What to produce - Output every line from the beginning of the records through the line that contains "The width and height of the screenshot is (895, 588).", exactly as it appears.

Recorded data
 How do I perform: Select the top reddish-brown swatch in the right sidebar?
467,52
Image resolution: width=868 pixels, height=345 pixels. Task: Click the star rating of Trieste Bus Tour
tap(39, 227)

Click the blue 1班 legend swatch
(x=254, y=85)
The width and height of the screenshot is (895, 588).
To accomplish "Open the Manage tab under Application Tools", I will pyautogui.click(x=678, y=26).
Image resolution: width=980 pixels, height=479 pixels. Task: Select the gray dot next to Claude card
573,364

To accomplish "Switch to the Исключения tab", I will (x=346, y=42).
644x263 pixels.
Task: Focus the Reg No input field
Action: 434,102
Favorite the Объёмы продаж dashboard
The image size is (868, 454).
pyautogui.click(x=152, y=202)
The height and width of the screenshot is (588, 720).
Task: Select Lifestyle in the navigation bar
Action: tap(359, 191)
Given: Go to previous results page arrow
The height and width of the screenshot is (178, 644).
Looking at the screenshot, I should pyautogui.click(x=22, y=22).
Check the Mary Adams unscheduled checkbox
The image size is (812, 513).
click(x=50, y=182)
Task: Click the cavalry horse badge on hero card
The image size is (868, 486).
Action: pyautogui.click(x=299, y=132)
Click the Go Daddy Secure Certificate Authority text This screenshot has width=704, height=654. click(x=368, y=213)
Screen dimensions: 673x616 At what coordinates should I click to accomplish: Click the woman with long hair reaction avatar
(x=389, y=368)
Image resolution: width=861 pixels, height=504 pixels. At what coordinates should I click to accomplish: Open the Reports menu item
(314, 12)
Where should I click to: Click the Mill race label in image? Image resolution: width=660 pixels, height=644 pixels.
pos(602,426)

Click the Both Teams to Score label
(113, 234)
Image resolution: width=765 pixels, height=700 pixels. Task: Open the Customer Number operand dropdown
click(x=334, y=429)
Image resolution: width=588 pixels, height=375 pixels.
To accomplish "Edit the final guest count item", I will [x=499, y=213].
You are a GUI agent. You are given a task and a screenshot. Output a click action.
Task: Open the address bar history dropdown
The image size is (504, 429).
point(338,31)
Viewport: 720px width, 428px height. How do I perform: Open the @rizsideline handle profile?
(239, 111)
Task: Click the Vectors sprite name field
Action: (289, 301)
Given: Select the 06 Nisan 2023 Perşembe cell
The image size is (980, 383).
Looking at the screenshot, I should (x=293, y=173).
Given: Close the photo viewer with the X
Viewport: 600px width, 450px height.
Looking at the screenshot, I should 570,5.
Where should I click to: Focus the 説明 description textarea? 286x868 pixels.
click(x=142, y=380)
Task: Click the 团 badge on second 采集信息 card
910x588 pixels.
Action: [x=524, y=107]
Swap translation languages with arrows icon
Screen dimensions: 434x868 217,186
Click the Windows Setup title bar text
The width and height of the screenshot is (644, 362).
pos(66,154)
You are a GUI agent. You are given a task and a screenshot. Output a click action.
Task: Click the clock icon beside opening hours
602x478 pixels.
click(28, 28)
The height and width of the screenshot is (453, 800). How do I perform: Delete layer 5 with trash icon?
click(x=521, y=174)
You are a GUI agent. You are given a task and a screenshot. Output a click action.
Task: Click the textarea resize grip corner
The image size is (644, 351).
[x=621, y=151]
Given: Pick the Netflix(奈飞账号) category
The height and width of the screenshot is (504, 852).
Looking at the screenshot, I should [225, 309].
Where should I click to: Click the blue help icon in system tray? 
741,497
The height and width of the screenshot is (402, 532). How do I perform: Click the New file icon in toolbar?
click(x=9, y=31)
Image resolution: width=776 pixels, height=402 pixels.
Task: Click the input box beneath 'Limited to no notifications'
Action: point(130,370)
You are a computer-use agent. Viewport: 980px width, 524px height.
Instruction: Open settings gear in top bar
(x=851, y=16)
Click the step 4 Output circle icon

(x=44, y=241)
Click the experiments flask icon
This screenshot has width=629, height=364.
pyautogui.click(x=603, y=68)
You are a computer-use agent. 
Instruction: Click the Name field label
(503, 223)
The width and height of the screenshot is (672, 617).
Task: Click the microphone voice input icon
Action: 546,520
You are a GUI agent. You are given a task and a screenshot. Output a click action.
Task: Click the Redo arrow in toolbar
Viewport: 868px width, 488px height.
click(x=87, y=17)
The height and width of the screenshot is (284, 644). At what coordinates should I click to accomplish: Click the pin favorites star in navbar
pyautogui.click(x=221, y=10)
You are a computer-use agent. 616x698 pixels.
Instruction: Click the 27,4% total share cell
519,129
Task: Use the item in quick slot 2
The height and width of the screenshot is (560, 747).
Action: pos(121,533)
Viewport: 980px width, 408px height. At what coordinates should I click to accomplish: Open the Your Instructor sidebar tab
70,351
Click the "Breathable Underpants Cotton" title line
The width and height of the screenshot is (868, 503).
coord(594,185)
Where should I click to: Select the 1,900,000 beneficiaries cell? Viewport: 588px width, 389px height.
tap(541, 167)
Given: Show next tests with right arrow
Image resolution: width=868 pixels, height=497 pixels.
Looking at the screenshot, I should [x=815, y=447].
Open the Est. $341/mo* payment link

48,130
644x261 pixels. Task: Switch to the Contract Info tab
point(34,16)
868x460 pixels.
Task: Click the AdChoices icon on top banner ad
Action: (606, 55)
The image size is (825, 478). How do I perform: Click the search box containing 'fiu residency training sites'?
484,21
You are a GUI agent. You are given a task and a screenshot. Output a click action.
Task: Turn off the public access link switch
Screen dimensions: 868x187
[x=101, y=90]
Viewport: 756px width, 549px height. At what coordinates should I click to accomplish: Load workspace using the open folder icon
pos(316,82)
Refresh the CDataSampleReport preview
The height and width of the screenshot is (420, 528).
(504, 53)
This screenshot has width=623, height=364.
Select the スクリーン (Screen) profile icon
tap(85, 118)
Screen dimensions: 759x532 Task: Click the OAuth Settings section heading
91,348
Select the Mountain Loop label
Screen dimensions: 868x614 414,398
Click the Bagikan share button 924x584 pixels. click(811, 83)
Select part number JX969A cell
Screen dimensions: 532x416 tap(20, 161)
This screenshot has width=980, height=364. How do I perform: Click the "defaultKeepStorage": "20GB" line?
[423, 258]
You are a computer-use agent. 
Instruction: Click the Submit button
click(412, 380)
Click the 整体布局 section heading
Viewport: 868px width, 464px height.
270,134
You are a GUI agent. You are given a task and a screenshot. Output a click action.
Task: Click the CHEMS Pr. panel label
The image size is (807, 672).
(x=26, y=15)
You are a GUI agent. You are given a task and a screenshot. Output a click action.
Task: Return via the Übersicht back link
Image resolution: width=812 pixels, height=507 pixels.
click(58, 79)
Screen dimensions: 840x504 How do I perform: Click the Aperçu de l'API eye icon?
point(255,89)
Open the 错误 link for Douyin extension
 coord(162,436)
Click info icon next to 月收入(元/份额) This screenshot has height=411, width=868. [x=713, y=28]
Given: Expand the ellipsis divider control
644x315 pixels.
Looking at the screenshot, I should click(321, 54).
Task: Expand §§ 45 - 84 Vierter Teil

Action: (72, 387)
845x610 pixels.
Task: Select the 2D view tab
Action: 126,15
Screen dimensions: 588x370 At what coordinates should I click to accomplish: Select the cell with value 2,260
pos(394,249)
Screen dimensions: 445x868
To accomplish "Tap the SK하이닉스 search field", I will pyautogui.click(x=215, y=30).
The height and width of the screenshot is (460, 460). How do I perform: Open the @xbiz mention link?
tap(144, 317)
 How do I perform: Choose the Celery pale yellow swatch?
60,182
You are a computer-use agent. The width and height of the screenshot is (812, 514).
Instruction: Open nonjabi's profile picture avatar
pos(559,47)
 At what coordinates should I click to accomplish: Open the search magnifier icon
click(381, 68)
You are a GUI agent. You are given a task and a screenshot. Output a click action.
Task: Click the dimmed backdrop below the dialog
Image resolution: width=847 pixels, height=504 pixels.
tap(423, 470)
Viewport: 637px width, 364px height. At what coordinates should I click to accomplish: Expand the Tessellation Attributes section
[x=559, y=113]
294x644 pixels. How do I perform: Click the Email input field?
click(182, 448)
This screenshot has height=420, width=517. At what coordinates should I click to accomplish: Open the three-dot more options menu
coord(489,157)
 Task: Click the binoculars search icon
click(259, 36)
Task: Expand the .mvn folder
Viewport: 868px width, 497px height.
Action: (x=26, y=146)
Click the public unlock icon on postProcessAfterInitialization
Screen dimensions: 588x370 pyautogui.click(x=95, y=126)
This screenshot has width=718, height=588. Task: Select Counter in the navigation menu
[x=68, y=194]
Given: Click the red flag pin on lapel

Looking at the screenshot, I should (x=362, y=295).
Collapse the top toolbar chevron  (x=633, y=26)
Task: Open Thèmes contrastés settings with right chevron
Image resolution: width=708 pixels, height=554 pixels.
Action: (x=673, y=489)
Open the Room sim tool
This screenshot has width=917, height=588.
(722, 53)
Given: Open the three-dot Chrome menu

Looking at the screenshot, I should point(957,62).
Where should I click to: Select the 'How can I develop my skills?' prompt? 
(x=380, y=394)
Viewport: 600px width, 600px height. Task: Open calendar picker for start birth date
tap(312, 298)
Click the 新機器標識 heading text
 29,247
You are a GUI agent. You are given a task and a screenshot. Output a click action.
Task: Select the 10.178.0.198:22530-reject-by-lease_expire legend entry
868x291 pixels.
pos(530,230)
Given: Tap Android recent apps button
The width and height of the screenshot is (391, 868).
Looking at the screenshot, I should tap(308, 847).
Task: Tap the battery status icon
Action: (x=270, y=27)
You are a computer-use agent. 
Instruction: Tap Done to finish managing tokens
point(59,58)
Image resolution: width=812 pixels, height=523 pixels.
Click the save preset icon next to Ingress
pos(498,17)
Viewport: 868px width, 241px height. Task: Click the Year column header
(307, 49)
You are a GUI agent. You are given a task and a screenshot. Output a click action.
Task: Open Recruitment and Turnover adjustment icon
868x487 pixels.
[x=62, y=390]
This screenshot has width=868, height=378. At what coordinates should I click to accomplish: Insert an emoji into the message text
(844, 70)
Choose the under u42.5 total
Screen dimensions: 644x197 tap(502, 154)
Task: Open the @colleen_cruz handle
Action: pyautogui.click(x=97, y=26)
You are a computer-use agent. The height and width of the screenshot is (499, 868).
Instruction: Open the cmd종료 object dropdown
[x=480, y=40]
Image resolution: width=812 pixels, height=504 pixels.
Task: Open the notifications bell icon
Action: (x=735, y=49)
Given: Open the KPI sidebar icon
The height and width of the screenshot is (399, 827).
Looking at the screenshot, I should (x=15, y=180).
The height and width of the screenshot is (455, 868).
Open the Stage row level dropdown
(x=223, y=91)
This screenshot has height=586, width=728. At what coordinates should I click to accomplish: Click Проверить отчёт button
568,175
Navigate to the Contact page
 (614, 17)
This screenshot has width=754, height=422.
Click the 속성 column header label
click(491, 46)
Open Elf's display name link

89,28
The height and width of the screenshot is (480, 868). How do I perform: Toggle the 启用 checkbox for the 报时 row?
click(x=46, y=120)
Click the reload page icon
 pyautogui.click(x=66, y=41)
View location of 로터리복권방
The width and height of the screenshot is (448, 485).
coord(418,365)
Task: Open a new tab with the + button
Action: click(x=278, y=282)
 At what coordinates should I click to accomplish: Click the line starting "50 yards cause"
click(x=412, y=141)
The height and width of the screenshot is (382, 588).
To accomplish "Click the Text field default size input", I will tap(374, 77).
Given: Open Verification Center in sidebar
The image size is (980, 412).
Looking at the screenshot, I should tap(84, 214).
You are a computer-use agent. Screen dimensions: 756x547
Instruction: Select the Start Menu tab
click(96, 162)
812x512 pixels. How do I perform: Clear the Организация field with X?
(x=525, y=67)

Result -
 How do I perform: Select the top reddish-brown swatch in the right sidebar?
467,52
Image resolution: width=868 pixels, height=345 pixels. Task: Click the star rating of Trieste Bus Tour
tap(39, 227)

Click the blue 1班 legend swatch
(x=254, y=85)
The width and height of the screenshot is (895, 588).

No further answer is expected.